EN BREF

Infirmière tuée à Pannes : deux juges d'instructions co-saisis pour superviser l'enquête

Deux semaines après le meurtre de Karine Foucher, infirmière libérale de 42 ans et de son patient, Jacques Samson, âgé de 84 ans, à Pannes et à Châlette-sur-Loing, dans le Loiret, le 21 octobre dernier, l’enquête se poursuit mais les questions demeurent. En raison de l'étendue des investigations nécessaires, le procureur Nicolas Bessone a demandé la co-saisine de deux juges d'instruction auxquels rendront compte les gendarmes de la section de recherche d'Orléans chargés de l'enquête, rapporte Paris-Match. Deux semaines après les faits, aucun suspect n'a jusqu'à présent été interpellé. L'arme du crime n'a pas non plus été retrouvée. Mercredi 30 octobre, après dix jours d'enquête de flagrance, le procureur de la République d'Orléans avait décidé d'ouvrir une information judiciaire des chefs de meurtres aggravés par la circonstance de concomitance des crimes et d'atteinte à l'intégrité physique d'un cadavre. Cette dernière qualification se rapporte à l'amputation post-mortem des deux mains dont le patient de Karine Foucher a été victime. Les mains amputées du retraité assasiné n'ont pour l’heure pas été retrouvées, de même que l'arme du crime ou l'outil qui a servi à les découper, a confirmé le procureur de la République d'Orléans.
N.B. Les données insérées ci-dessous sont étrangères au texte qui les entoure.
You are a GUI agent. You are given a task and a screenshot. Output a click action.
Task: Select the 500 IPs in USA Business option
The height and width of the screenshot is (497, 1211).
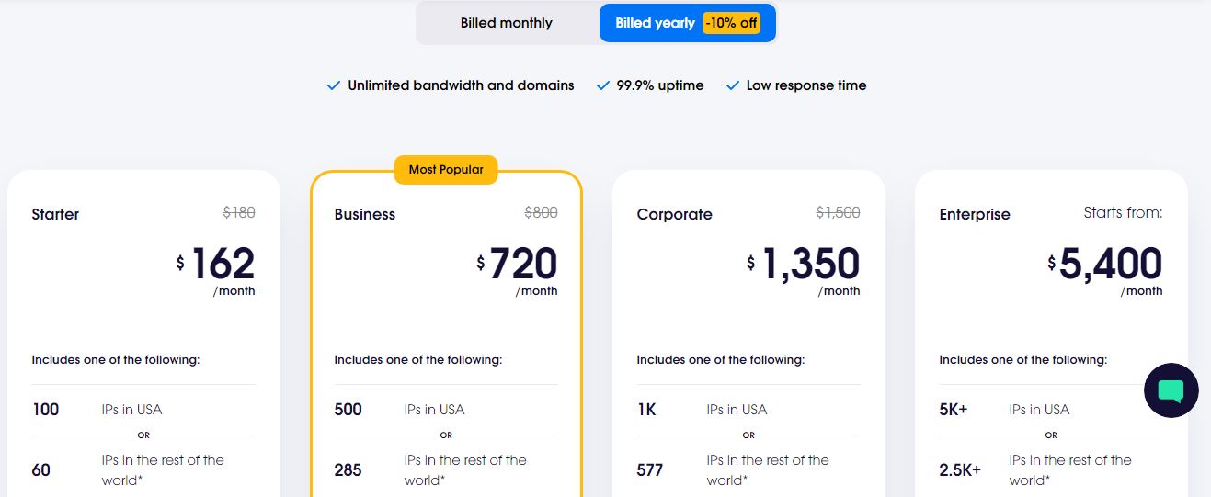[x=446, y=410]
Quant aux images de vidéosurveillance du parking où a été retrouvé le 4x4 Tiguan de Karine Foucher – sommairement nettoyé, le véhicule présentait des traces de sang dans l'habitacle – elles n'ont rien donné de probant, détaille La République du Centre. Elles n'ont mis en évidence qu'une seule silhouette encapuchonnée quittant le véhicule. Mais la qualité de l'image et l'angle de prise de vue ne permettent pas d'identifier le suspect

Les obsèques de Karine Foucher et de son patient Jacques Samson se sont tenues ce mercredi 30 octobre à Ferrières-en-Gâtinais, dans le Loiret.